### [Record excerpts]
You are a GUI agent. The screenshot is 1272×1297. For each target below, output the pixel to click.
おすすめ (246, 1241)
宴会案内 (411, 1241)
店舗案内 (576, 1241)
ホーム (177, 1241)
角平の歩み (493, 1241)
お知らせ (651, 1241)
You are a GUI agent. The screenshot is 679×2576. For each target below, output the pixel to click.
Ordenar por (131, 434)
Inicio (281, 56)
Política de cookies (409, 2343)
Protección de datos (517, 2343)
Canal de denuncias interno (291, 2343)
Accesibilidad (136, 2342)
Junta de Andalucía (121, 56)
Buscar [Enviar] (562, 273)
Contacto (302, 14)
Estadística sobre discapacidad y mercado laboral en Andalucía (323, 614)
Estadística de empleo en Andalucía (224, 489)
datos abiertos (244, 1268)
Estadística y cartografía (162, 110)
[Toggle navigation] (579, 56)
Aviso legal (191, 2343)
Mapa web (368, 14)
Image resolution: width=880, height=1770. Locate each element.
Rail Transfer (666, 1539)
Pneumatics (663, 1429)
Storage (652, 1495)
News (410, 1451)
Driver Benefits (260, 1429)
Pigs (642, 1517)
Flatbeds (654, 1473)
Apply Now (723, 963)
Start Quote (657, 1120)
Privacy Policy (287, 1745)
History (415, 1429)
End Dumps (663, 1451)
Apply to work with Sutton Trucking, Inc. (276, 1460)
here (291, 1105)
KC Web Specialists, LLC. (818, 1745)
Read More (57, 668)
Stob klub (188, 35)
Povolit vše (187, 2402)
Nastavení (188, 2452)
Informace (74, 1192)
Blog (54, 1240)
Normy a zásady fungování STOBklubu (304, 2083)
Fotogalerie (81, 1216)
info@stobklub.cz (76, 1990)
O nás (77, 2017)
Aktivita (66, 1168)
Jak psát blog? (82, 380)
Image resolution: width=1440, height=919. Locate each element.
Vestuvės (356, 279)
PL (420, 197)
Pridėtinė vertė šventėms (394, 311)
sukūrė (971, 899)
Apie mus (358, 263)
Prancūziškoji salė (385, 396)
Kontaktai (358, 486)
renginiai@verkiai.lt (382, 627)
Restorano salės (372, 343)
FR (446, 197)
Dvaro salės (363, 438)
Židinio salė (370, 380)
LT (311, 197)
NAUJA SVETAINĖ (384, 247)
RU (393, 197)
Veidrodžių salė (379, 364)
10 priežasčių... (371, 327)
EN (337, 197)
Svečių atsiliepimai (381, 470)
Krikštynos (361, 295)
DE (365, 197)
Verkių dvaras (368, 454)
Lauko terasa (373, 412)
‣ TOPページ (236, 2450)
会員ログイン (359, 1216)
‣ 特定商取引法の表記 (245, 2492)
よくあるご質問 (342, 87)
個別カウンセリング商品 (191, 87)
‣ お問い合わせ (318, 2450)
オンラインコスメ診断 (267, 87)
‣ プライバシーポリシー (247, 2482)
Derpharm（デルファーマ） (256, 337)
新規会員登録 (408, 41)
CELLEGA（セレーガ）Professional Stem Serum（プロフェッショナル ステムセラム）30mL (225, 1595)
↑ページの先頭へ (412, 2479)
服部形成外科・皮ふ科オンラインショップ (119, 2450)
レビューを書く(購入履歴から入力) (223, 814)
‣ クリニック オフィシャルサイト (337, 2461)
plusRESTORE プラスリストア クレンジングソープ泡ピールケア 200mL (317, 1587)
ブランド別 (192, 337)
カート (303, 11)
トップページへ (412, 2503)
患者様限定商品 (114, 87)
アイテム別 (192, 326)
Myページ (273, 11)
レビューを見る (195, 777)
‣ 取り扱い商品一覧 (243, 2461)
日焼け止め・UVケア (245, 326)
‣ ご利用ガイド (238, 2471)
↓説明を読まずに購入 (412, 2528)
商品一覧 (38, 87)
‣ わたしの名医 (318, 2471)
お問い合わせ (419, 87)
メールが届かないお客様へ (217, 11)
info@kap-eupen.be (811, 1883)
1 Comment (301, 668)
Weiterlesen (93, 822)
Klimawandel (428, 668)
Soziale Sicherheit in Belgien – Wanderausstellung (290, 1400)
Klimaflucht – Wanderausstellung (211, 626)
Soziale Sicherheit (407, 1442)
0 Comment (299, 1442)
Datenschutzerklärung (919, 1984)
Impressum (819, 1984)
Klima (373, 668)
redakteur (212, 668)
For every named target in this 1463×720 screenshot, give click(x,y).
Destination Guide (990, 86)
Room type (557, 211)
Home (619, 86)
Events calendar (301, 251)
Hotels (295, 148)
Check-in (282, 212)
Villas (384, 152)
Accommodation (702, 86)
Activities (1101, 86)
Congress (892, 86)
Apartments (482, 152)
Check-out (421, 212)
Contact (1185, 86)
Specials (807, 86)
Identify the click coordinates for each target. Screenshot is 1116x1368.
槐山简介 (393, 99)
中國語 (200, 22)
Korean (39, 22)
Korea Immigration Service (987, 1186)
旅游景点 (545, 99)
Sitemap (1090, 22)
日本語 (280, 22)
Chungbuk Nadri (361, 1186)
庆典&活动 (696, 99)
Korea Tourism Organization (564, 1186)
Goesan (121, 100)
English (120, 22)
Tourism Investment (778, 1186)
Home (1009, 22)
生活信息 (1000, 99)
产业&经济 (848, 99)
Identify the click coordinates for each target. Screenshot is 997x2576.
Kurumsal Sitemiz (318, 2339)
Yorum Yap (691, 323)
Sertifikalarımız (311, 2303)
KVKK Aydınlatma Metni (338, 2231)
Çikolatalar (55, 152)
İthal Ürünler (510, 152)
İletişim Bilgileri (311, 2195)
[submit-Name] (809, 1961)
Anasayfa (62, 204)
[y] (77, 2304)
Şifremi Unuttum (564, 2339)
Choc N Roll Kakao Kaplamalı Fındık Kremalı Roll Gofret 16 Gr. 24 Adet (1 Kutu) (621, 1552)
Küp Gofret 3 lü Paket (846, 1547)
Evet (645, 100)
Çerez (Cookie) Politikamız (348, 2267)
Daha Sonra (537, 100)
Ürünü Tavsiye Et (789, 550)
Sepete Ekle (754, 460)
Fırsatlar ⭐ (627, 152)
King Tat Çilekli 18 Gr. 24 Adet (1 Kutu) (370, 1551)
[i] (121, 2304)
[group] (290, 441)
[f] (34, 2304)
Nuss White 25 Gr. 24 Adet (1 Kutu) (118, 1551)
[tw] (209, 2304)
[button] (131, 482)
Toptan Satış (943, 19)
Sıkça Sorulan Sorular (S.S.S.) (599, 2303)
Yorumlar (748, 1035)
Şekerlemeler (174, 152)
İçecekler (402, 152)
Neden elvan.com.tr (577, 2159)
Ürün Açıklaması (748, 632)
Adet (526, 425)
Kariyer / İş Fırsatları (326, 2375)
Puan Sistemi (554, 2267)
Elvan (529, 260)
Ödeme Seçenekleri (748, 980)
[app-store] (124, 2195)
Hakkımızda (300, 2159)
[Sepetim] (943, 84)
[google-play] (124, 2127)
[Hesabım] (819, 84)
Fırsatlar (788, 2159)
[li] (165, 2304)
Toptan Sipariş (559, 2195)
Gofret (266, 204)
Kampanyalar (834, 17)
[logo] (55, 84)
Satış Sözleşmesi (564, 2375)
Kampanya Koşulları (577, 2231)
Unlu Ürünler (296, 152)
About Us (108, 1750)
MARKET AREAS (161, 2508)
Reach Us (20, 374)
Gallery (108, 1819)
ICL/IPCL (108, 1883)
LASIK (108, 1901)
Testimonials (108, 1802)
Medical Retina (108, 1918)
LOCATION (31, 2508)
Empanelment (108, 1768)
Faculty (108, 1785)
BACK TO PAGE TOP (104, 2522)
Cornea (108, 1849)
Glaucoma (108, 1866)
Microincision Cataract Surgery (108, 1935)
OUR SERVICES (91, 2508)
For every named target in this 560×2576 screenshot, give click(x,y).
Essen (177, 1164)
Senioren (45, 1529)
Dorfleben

### [Stated exercise]
Reproduce the lines of the material above verbatim, beginning at the line that contains "よくあるご質問 (342, 87)" and stopping after the line that contains "トップページへ (412, 2503)".

### [Answer to this problem]
よくあるご質問 (342, 87)
個別カウンセリング商品 (191, 87)
‣ お問い合わせ (318, 2450)
オンラインコスメ診断 (267, 87)
‣ プライバシーポリシー (247, 2482)
Derpharm（デルファーマ） (256, 337)
新規会員登録 (408, 41)
CELLEGA（セレーガ）Professional Stem Serum（プロフェッショナル ステムセラム）30mL (225, 1595)
↑ページの先頭へ (412, 2479)
服部形成外科・皮ふ科オンラインショップ (119, 2450)
レビューを書く(購入履歴から入力) (223, 814)
‣ クリニック オフィシャルサイト (337, 2461)
plusRESTORE プラスリストア クレンジングソープ泡ピールケア 200mL (317, 1587)
ブランド別 (192, 337)
カート (303, 11)
トップページへ (412, 2503)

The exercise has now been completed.